◆ Requirement A
In the essay on leaky abstractions below, what does the principle of leaky abstraction state?
◆ Requirement B
Extend the essay on leaky abstractions below, starting after its final sentence.

◆ Text passage
Operating systems provide various abstractions that we use everyday: various models of how to "do work" (processes and threads), how to exchange information (multi-threaded programming primitives, etc.). We leverage complex data structures from libraries. We wouldn't want to re-write a hash table every time we need dictionary lookup semantics, or drop into assembly to write CAS instructions to re-implement mutexes and spinlocks every time we write a multi-threaded program. So *high five* to abstraction-- you're a good friend to us dumb humans.
Yet... there is a problem. In the perfect world in our cerebral cortex, things fit together nicely, and we gloss over real world needs and various "cross-cutting concerns". As such, there is the famous principal of leaky abstraction, which states that there are no perfect abstractions: all abstractions leak-- i.e. all abstractions expose some part of their underlying implementation. The amount of "leakiness" can be a quality metric. I would suspect that "leakiness" is correlated with complexity, and it is certainly correlated with how many resources are involved in the implementation.
For example, how leaky are mutex synchronization primitives? On the surface they sound simple! You try to acquire the mutex and get blocked until you get what you want. A nice abstraction, very useful. But then there are these pesky details of lock fairness, thread affinity, etc. that complicate the elegant abstraction. They typically rear their head through "cross-cutting concerns" such as performance. And this is key to the issue-- why can't there be a perfect abstraction? Because at some point there is a *finite* set of resources that are going to give a quick dose of "reality" to these "head in the clouds", "flowers and kittens" abstractions. And where abstract, pure concepts meet reality-- finite constraints start to paint a different picture.
So as developers, we deal with this by straddling the fence: we design in the world of abstractions, but maintain some "implementation" knowledge, and then TEST TEST TEST (for performance and other non-functional requirements). And we pick up little best practices about thread affinity, processor cache coherence, scheduling fairness, IO access patterns, etc. that let us meet these goals.

◆ Recorded data
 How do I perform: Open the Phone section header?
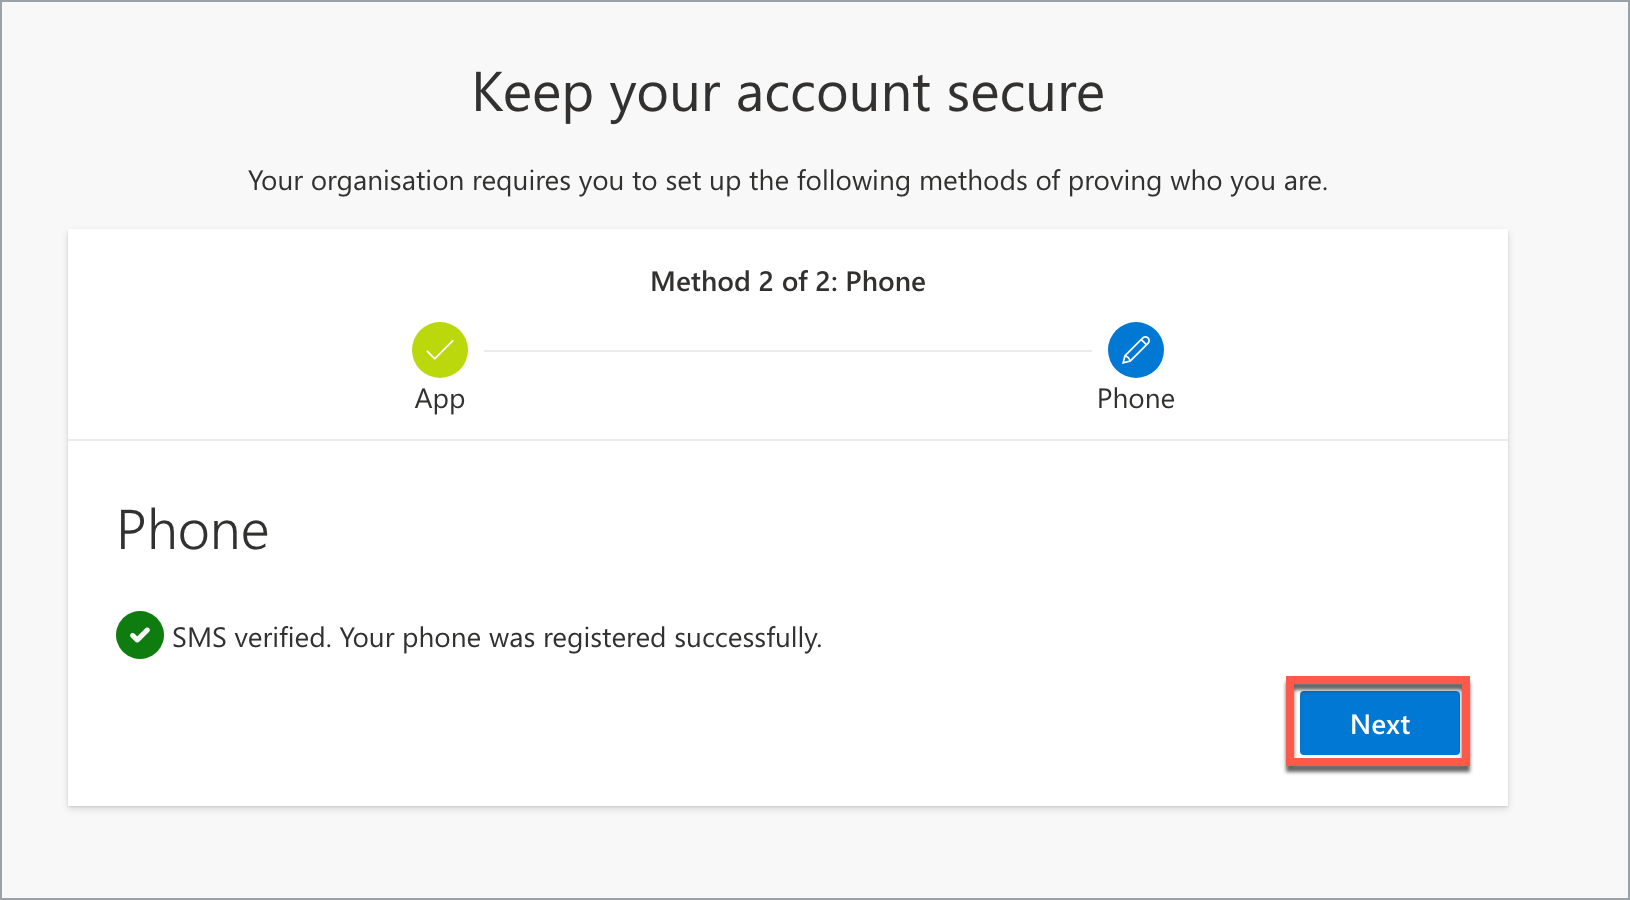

◆ Expected answer A
There are no perfect abstractions: every abstraction exposes some part of its underlying implementation.

◆ Expected answer B
But in my experience with different teams and colleagues, something funny happens when databases are brought into the pictures. They are almost always treated as a black box. "Oh thats the databases job", "oh well the database just sucks", "databases suck". I have encountered a number of people who choose to write their own little mini-databases instead. They have no problem "breaking the abstraction" to think about file locks, optimizing reads/writes to reduce disk head seeks, etc.-- but they hold database technology to some higher standard; they pretend databases are a perfect abstraction!
So yes, databases are very leaky. They are leakier than many other programming tools, and this seems natural given the complexity. But they bring a slew of features, a slew of research, and a lot of production time with them. Thus, we as developers should be interested in understanding this tool, its leakiness, and how to effectively use it, just as we would anything else (O/S, hard disks, etc.).
Where do databases leak the most? Here's a brief list of various technical nuggets about popular database implementations that are important to at least have in the back of your mind when you're designing something with a database:
- Concurrency is hard!
- Its multi-threaded programming! Databases aren't magic-- they have to employ the same synchronization as the rest of the world to use a shared memory model of parallelism. Thus read up on isolation levels, read up on optimistic and pessimistic locking, and don't rely on "magic" as an answer for how databases do what they do.
- Transactional consistency is hard!
- Understand why ACID properties are important, how they make reasoning about complex interactions simple, and why it is almost always economically impossible to create a robust, complex system without some transaction abstraction
- Searching for data is hard!
- Searching problems in computer science make up a major chunk of the literature for the last thirty years. Oh, you put your data into a table, didn't understand what you should index, and now you blame the database for performing slowly!? Understand the difference in clustered and non-clustered indexes. Understand the concept of selectivity, and learn how to evaluate which queries are sucking the life out of your application.
At some point, I'll actually put something technical on this blog :-)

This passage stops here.